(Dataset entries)
******************************
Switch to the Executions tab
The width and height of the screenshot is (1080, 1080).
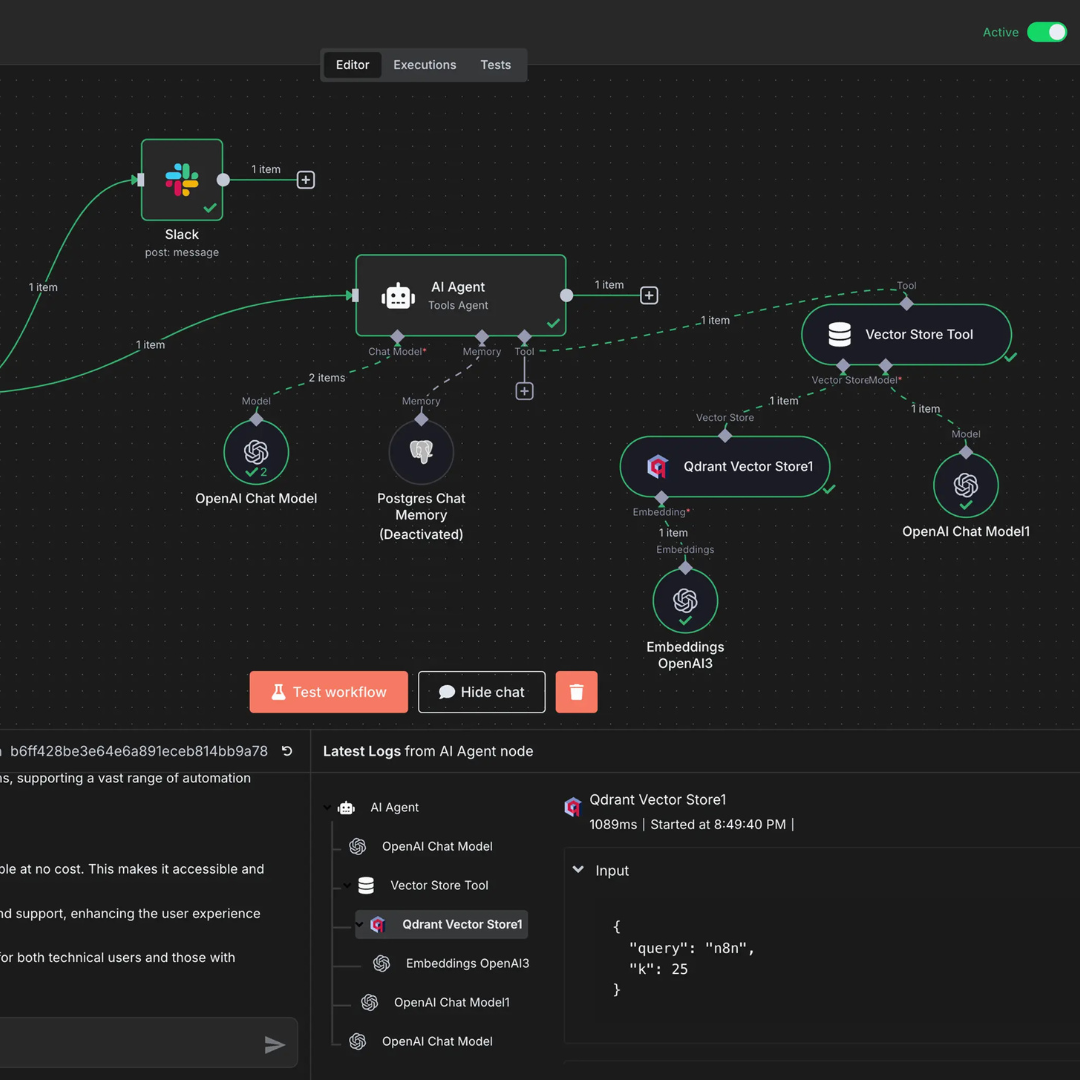[x=424, y=64]
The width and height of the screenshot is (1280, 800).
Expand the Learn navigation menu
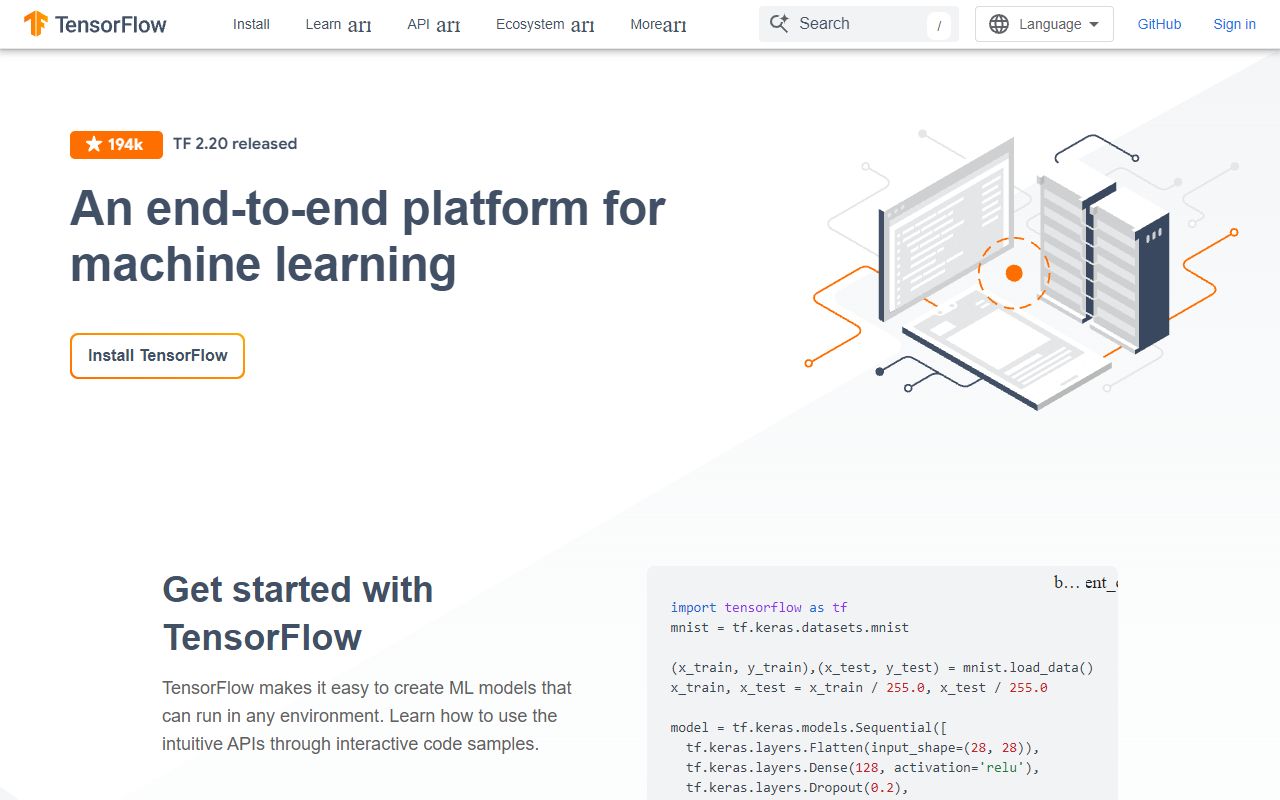pyautogui.click(x=339, y=25)
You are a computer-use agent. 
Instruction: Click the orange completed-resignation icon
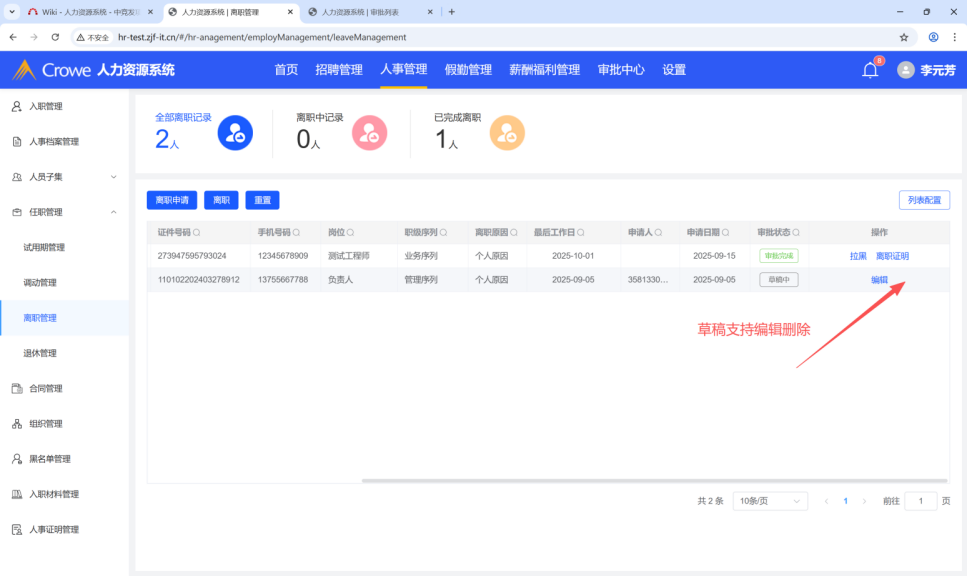(507, 132)
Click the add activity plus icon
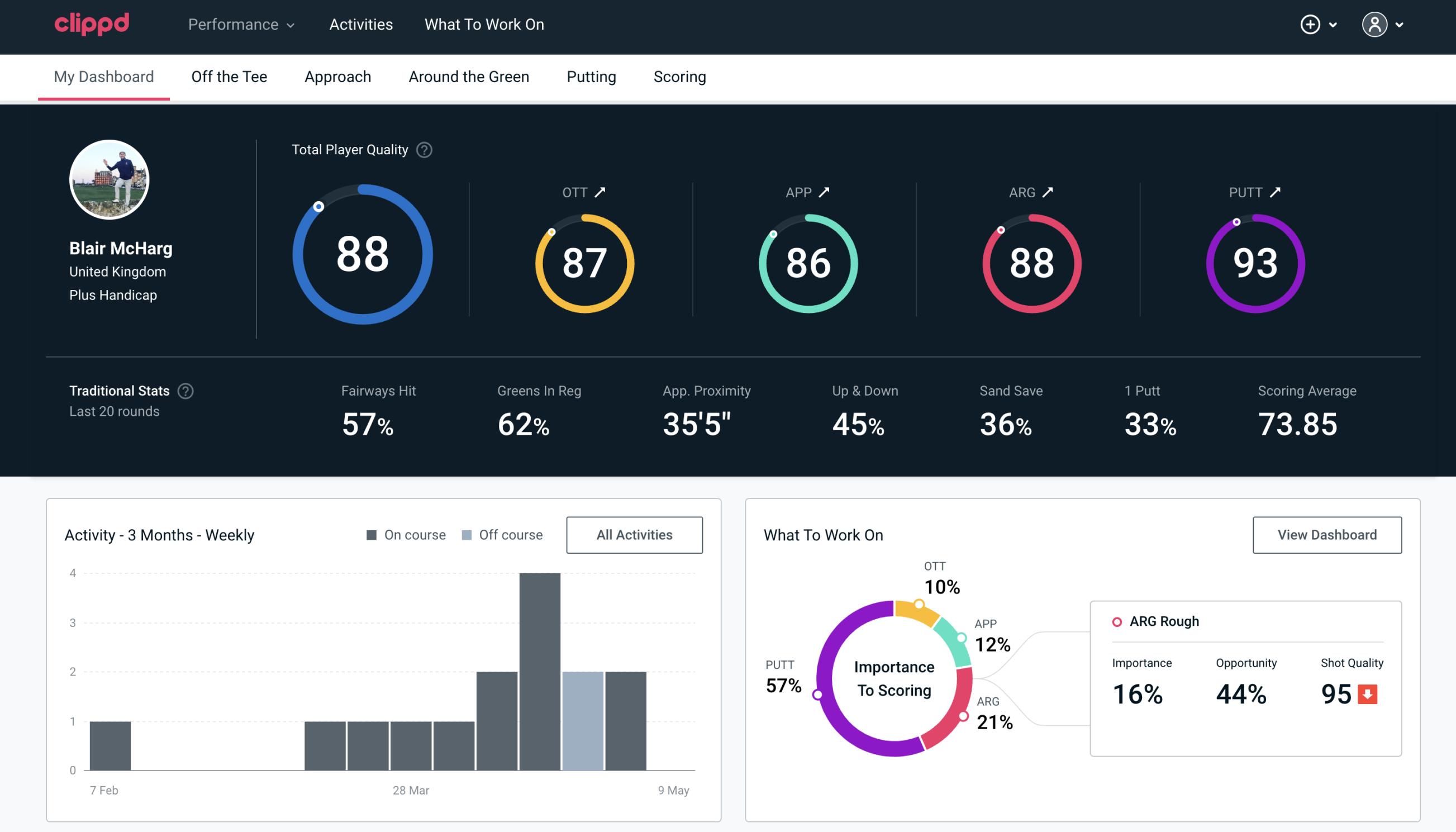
******************************
### Exercise description
Please copy the preceding records exactly and omit the images.

### Expected answer
Switch to the Executions tab
The width and height of the screenshot is (1080, 1080).
[x=424, y=64]
The width and height of the screenshot is (1280, 800).
Expand the Learn navigation menu
pyautogui.click(x=339, y=25)
You are a computer-use agent. 
Instruction: Click the orange completed-resignation icon
(507, 132)
Click the add activity plus icon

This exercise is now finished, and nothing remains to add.